Rising American inventories are also weighing on prices, which are still down more than 30% so far this year. Crude stockpiles have expanded for the last three weeks to the highest level on record, while diesel supplies have swelled for 11 of the last 12 weeks.
The tide may turn once the Energy Information Administration releases its latest inventory data on Wednesday. The industry-funded American Petroleum Institute reported that U.S. crude stockpiles declined 8.16 million barrels last week, according to people familiar with the data. If confirmed by the government report, it would be the largest draw since December. Supplies in Cushing, Oklahoma rose by 164,000 barrels, the report said.
Rising prices have prompted some U.S. producers to restart wells they shuttered after the crash. ConocoPhillips said Tuesday it will restore some curtailed production next month.
While increasing U.S. output complicates OPEC+’s goal of balancing the market, the producer alliance has made good on its historic pledge to cut production but almost 10 million barrels a day.

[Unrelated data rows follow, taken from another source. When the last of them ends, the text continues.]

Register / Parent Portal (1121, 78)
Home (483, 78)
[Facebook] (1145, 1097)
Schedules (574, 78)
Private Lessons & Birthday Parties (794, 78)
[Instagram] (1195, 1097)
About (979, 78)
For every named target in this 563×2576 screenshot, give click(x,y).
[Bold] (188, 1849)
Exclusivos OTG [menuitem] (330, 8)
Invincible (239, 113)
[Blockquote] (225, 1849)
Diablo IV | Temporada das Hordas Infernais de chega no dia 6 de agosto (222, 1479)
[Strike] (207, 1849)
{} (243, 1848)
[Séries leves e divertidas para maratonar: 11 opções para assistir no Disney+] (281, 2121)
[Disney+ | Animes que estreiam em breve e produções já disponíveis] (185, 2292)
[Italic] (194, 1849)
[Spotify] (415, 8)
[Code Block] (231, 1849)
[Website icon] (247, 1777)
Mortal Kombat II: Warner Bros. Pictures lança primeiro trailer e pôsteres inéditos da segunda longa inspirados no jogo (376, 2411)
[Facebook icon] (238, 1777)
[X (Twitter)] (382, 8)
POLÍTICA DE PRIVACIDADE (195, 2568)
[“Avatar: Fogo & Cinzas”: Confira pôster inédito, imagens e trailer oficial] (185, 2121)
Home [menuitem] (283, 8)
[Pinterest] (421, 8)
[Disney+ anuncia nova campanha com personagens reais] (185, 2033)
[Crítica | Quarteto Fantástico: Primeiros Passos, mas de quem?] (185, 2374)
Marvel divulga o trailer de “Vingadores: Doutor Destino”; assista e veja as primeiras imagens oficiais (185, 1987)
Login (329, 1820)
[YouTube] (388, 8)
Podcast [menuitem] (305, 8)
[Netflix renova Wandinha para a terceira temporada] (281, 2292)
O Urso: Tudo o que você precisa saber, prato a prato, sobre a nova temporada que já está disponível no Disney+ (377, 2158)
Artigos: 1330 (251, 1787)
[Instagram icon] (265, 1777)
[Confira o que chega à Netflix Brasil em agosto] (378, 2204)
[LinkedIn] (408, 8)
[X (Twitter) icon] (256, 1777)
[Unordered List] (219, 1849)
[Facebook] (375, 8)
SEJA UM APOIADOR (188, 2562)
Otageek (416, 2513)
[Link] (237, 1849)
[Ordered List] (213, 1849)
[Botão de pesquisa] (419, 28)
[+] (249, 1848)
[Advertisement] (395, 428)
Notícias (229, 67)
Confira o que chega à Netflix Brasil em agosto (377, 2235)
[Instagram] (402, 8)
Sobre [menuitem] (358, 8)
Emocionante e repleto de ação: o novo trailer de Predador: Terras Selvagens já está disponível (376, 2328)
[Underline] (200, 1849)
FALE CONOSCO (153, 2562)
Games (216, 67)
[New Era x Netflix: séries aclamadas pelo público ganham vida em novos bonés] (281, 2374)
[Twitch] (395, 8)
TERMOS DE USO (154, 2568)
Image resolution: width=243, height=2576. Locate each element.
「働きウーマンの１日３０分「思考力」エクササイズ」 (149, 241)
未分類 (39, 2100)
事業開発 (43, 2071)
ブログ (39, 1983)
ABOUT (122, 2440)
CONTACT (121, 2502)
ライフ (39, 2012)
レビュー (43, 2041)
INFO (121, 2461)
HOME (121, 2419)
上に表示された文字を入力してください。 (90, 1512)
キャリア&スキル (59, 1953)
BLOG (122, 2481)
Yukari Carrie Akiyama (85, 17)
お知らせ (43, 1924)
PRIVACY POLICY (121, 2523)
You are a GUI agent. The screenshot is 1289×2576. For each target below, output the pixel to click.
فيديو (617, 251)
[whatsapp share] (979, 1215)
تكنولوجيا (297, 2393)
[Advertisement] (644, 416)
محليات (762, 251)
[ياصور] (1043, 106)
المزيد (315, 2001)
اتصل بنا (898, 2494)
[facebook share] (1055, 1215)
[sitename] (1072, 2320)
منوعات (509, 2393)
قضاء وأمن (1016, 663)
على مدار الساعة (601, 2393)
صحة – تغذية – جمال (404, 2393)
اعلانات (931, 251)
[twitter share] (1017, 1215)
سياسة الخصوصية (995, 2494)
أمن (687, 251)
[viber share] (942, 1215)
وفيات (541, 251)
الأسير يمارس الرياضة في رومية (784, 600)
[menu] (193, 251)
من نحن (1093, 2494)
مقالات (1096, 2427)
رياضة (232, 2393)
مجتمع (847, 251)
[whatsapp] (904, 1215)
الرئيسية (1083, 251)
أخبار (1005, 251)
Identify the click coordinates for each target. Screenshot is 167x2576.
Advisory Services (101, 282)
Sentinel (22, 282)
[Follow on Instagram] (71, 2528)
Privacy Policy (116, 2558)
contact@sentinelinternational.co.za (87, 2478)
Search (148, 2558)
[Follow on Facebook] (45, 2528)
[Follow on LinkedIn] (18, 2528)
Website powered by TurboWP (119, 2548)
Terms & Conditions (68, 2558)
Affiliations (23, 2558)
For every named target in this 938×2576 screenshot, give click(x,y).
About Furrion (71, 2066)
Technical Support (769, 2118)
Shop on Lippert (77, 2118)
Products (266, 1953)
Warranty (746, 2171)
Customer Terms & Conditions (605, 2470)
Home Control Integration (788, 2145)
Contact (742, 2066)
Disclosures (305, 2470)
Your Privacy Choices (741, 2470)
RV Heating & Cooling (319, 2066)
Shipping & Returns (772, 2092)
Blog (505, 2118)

Saudi Arabia and Russia have both slashed exports to multi-year lows, supporting physical prices in some parts of the world.
In another bright spot for the oil market, China’s recovery is continuing with manufacturing data for June beating estimates, pointing to stronger demand from the world’s largest consumer.
“The worst is behind us,” Amin Nasser, chief executive officer of Saudi Aramco, said in an interview with consultant IHS Markit. “I’m very optimistic about the second half of this year. We see it in China today, it’s almost at 90%.”